The AR data are central but are currently buried in multiple long tables. A visual summary (heatmap, clustering, or bar charts by species/biotype) would greatly improve readability.
The sentences are often very long, making the text difficult to read. Consider simplifying sentence structure and reducing redundant parenthetical information. The paper is is heavy with acronyms (RM, TM, NSC, NSLAB, AR, Ent+) which while helpful to some do not help redability.
General comments
I am concerned about the use of the term antilisterial in the title. Its inclusion could be read as an endorsement that milk from specific sheep breeds is intrinsically inhibitory to L. monocytogenes, which the original data do not support. In the original study, only one fresh batch showed slight inhibitory activity. I therefore recommend removing antilisterial from the title and, if desired, referring to it with proper qualification in the text.
Please qualify “all Streptococcus spp. derived from sheep milk should be considered a priori unsafe” by mentioning Str. thermophilus.

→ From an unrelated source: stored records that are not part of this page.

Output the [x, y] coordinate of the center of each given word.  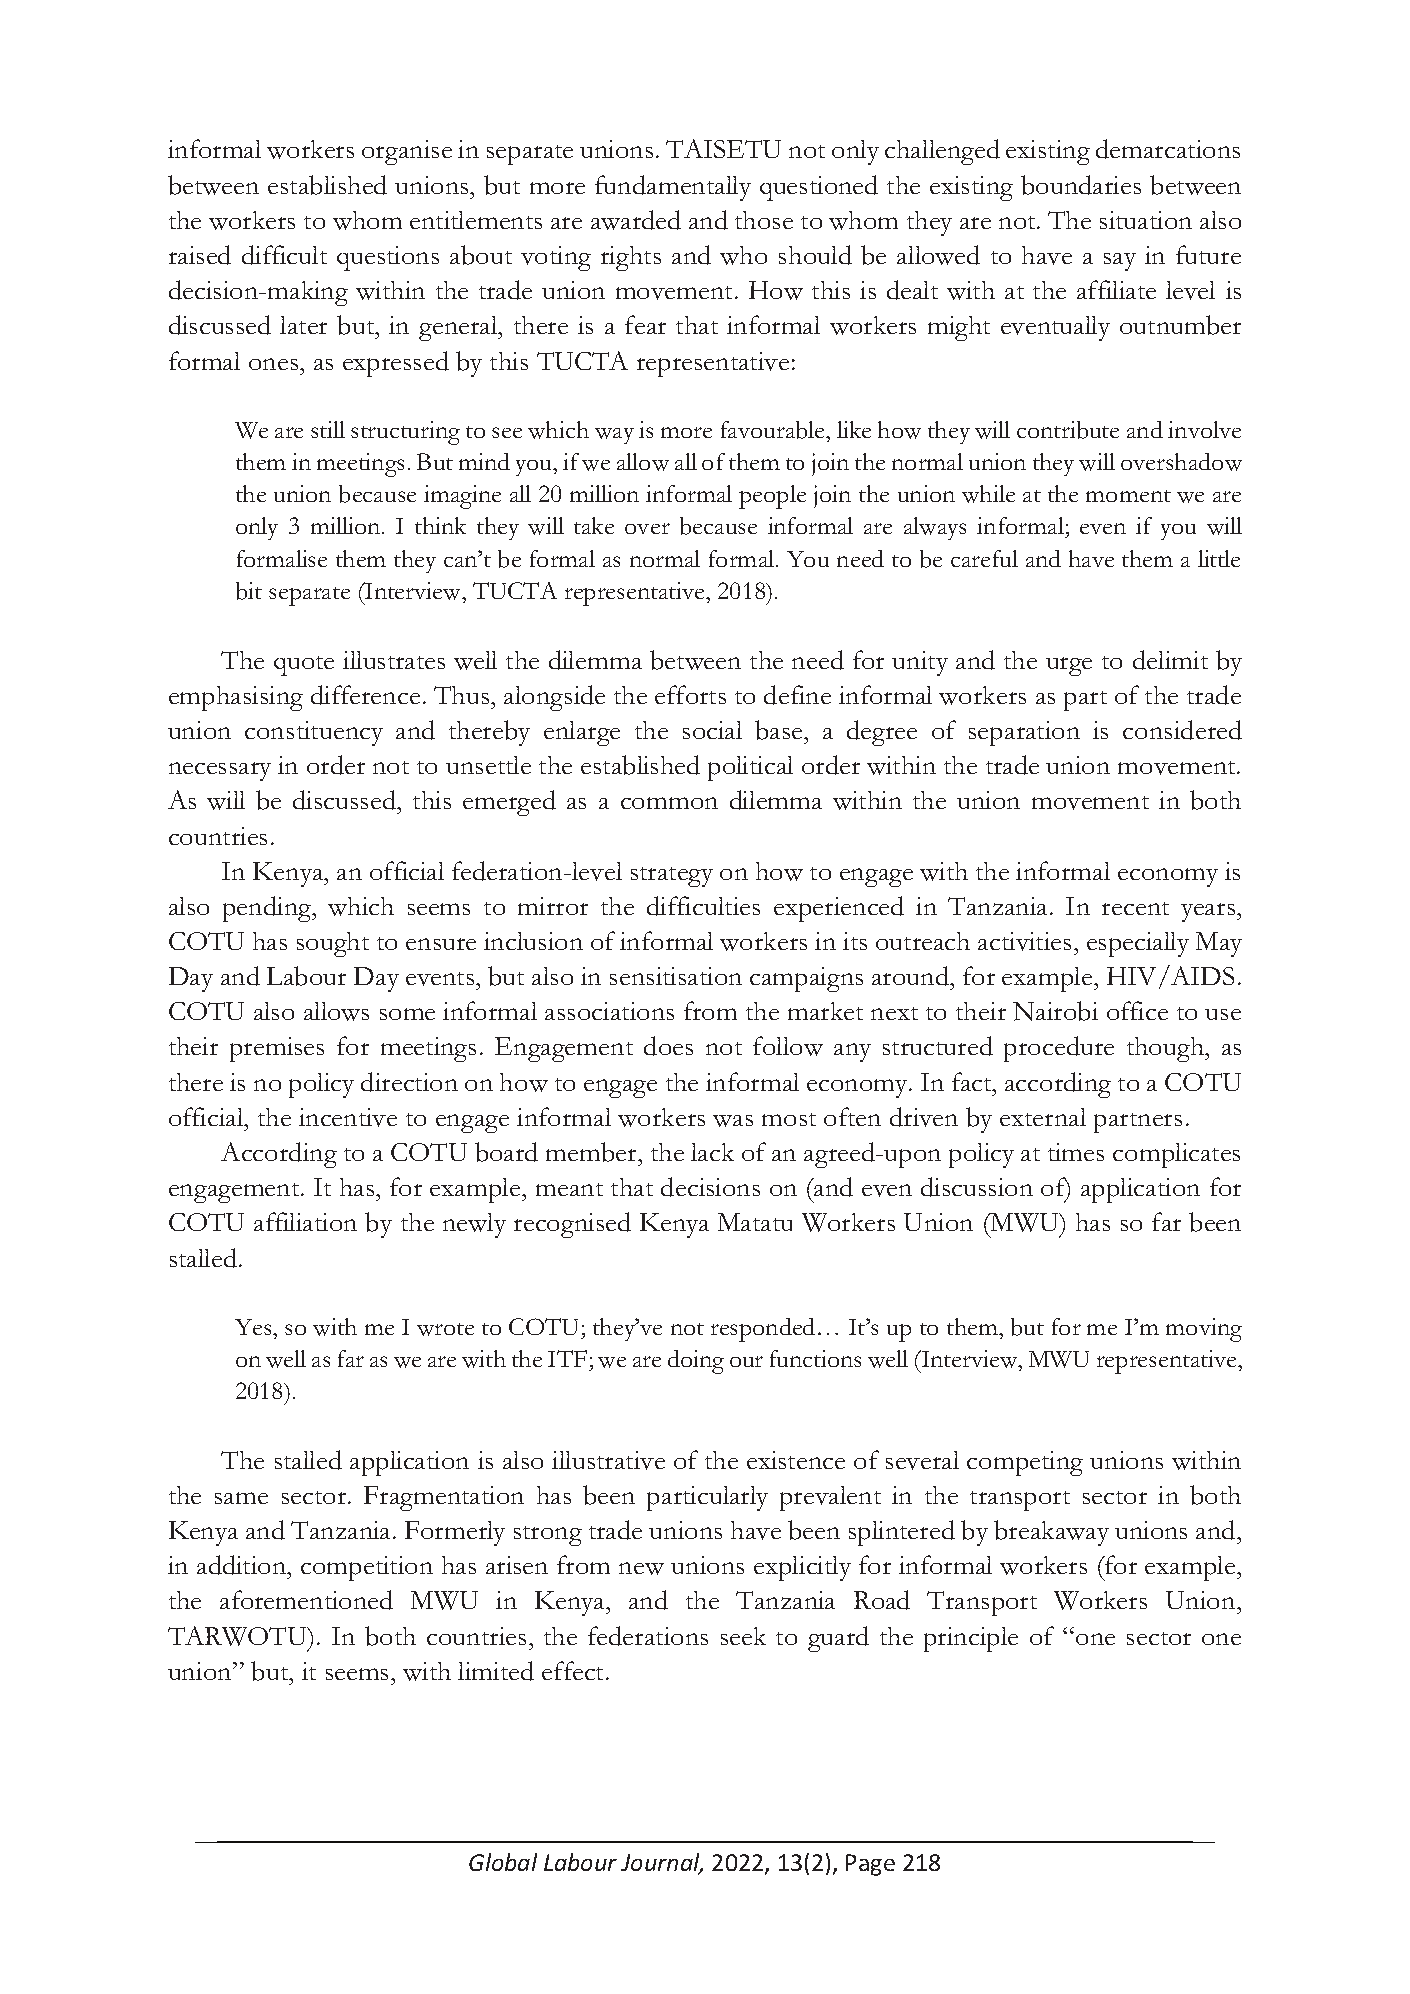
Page [870, 1865]
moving [1204, 1330]
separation [1024, 733]
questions [388, 258]
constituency [314, 733]
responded [763, 1330]
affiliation [305, 1221]
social [712, 730]
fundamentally [673, 188]
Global [503, 1862]
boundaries [1081, 185]
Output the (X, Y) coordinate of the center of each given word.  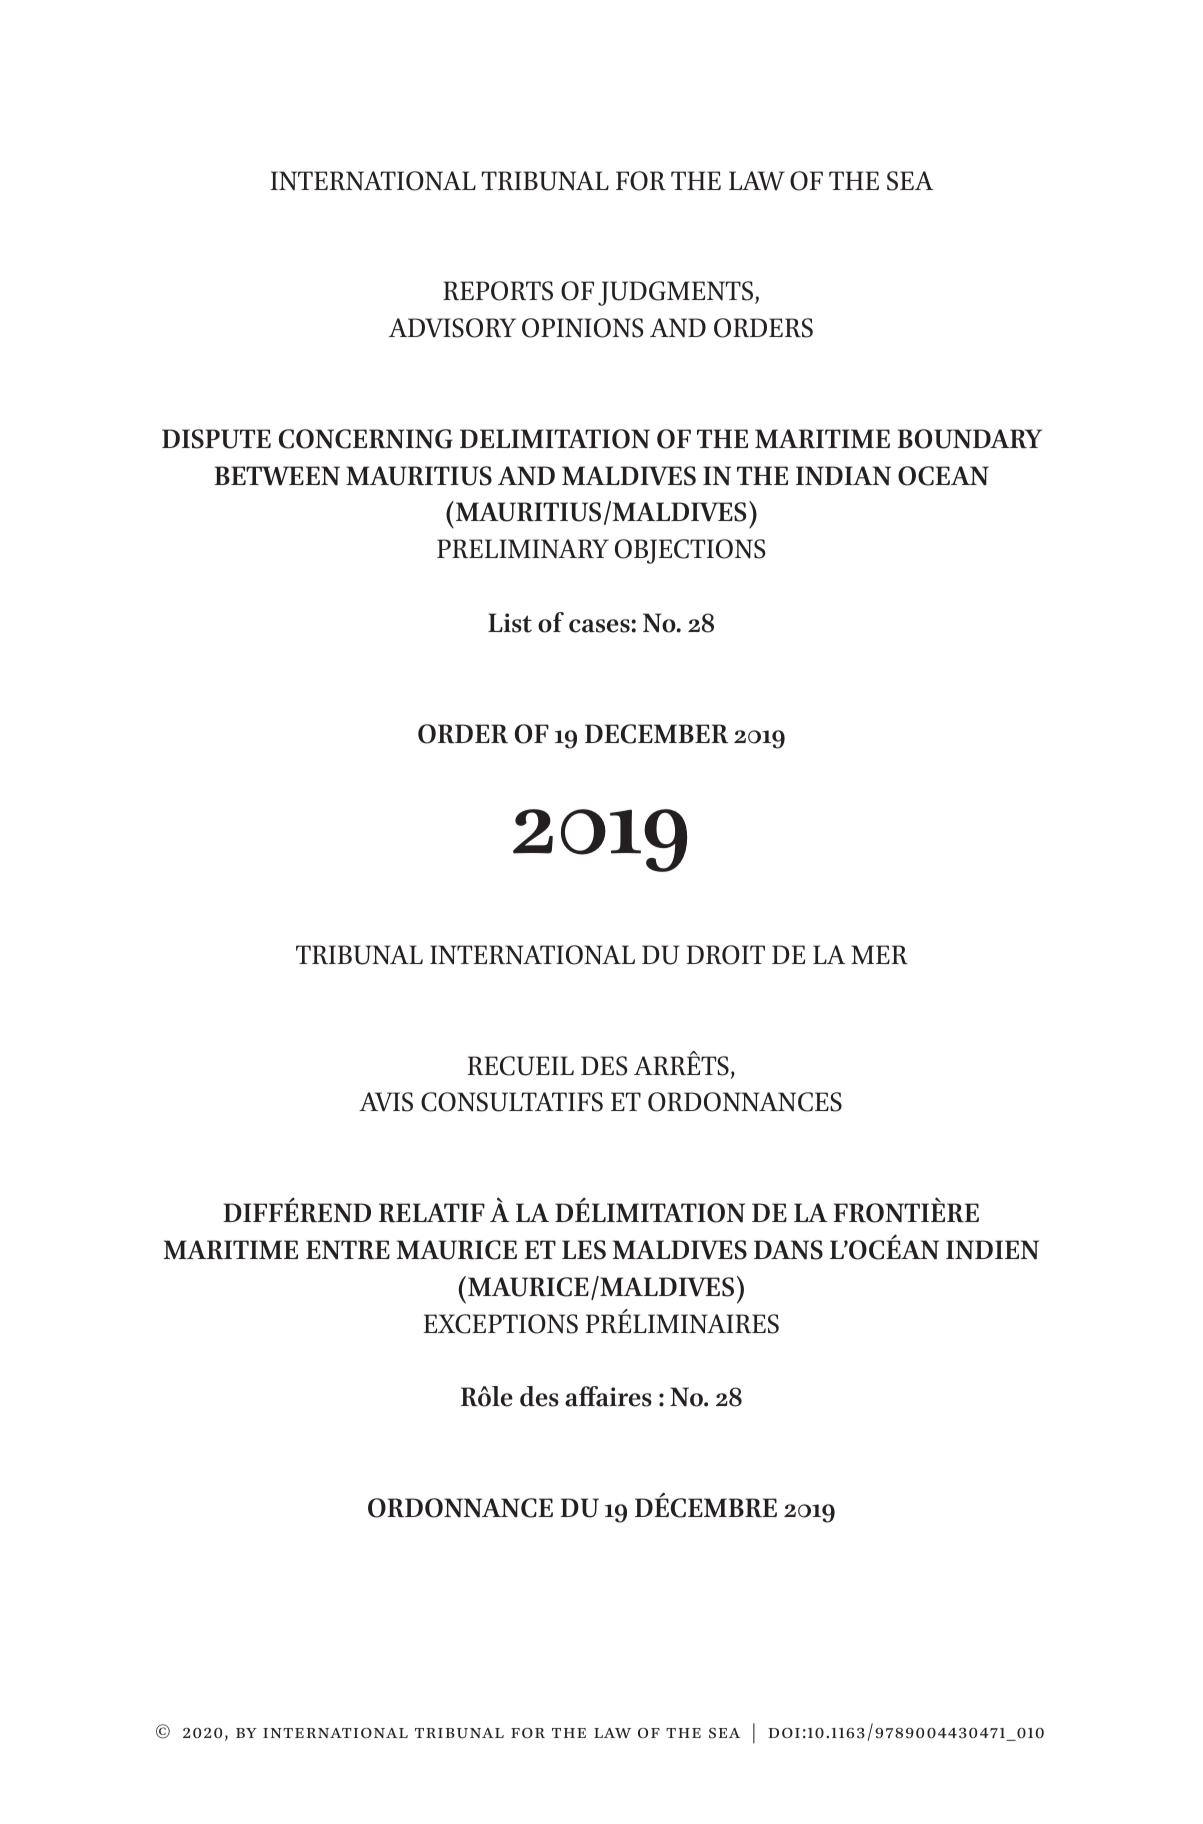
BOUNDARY (969, 439)
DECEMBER (656, 734)
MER (879, 954)
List (510, 623)
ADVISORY (452, 328)
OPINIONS (582, 328)
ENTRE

Check spelling of thermized/thermised and adopt one or the other.
Comments for author File:
Comments.pdf
Author Response
Please refer to our responses to Reviewer 2 comments in the attached PDF file
Thank you.
John Samelis
Author Response File:
Author Response.pdf
Round 2
Reviewer 2 Report
Comments and Suggestions for AuthorsThe paper is significantly improved. I have major scientific and ethical concerns regarding the retention of antilisterial in the title as explained in my first review. If permitted by the EIC this risks major food safety issues. I cannot ethically approve this. I have no problem with antilisterial being qualified in the text and used. But this need to be done in a valid manner.
you will be aware that the incidence of L monocytogenes in bulk sheep milk is typically 2 to 5%. Over the past 10 years as you know there have been major recalls of sheep cheese due to listeria.
Author Response
Dear Editors
Please refer to the attached PDF file with our responses to the Reviewer 2 comments.